Sysel AM, Valli VE, Bauer JA - Oncotarget (2015)

Bottom Line: This study quantified the immunohistochemical expression of the cobalamin transport protein (transcobalamin II; TCII), cell surface receptor (transcobalamin II-R; TCII-R) and proliferation protein (Ki-67) in naturally occurring canine and feline malignant tumors, and compared these results to expression in corresponding adjacent normal tissues.Expression of TCII, TCII-R and Ki-67 was significantly higher in malignant tumor tissues than in corresponding adjacent normal tissues in both species.These results demonstrate a quantifiable, synchronous up-regulation of TCII and TCII-R expression by proliferating canine and feline malignant tumors.

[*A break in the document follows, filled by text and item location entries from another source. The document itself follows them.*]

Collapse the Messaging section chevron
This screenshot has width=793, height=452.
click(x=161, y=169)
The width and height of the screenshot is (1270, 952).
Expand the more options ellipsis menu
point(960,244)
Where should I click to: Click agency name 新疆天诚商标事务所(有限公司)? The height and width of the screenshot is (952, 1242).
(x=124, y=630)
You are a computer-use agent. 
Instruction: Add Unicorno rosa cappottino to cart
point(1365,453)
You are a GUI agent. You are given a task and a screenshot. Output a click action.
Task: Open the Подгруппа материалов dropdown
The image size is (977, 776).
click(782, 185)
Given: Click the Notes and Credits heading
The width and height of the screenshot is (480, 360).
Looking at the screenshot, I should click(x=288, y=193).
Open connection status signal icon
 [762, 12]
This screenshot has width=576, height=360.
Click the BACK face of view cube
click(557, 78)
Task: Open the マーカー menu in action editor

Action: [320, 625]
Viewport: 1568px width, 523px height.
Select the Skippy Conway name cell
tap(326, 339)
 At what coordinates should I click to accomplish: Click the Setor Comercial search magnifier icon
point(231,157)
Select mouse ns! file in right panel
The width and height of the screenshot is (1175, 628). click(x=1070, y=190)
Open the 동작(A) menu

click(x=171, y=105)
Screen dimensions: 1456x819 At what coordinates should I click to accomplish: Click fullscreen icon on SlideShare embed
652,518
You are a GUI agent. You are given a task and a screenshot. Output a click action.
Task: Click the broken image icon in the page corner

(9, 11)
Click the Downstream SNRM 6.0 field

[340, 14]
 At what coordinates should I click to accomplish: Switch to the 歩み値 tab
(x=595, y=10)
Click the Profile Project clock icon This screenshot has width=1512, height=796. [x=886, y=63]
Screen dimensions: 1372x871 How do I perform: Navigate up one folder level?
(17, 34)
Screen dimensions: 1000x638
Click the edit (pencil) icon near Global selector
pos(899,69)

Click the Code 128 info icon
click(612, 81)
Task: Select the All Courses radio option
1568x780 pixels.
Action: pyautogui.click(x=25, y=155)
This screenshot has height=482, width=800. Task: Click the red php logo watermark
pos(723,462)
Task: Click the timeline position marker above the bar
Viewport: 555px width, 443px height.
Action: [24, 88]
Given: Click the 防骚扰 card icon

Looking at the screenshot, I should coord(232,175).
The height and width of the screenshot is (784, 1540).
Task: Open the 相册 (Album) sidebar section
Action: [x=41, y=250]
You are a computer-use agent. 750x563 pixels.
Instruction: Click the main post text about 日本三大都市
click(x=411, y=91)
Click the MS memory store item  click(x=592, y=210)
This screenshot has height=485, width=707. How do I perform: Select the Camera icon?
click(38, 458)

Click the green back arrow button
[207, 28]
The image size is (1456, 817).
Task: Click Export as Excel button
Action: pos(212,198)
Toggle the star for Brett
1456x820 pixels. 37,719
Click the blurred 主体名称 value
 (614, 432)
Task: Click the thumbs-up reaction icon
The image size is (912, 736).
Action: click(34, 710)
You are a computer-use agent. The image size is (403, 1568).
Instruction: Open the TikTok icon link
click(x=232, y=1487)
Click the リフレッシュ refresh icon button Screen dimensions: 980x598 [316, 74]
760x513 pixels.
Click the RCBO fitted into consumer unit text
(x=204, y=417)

View Article: PubMed Central - PubMed

Affiliation: Bauer Research Foundation, Akron, Ohio, USA.

ABSTRACT
Cancer cells have an obligate need for cobalamin (vitamin B12) to enable DNA synthesis necessary for cellular replication. This study quantified the immunohistochemical expression of the cobalamin transport protein (transcobalamin II; TCII), cell surface receptor (transcobalamin II-R; TCII-R) and proliferation protein (Ki-67) in naturally occurring canine and feline malignant tumors, and compared these results to expression in corresponding adjacent normal tissues. All malignant tumor tissues stained positively for TCII, TCII-R and Ki-67 proteins; expression varied both within and between tumor types. Expression of TCII, TCII-R and Ki-67 was significantly higher in malignant tumor tissues than in corresponding adjacent normal tissues in both species. There was a strong correlation between TCII and TCII-R expression, and a modest correlation between TCII-R and Ki-67 expression in both species; a modest association between TCII and Ki-67 expression was present in canine tissues only. These results demonstrate a quantifiable, synchronous up-regulation of TCII and TCII-R expression by proliferating canine and feline malignant tumors. The potential to utilize these proteins as biomarkers to identify neoplastic tissues, streamline therapeutic options, evaluate response to anti-tumor therapy and monitor for recurrent disease has important implications in the advancement of cancer management for both human and companion animal patients.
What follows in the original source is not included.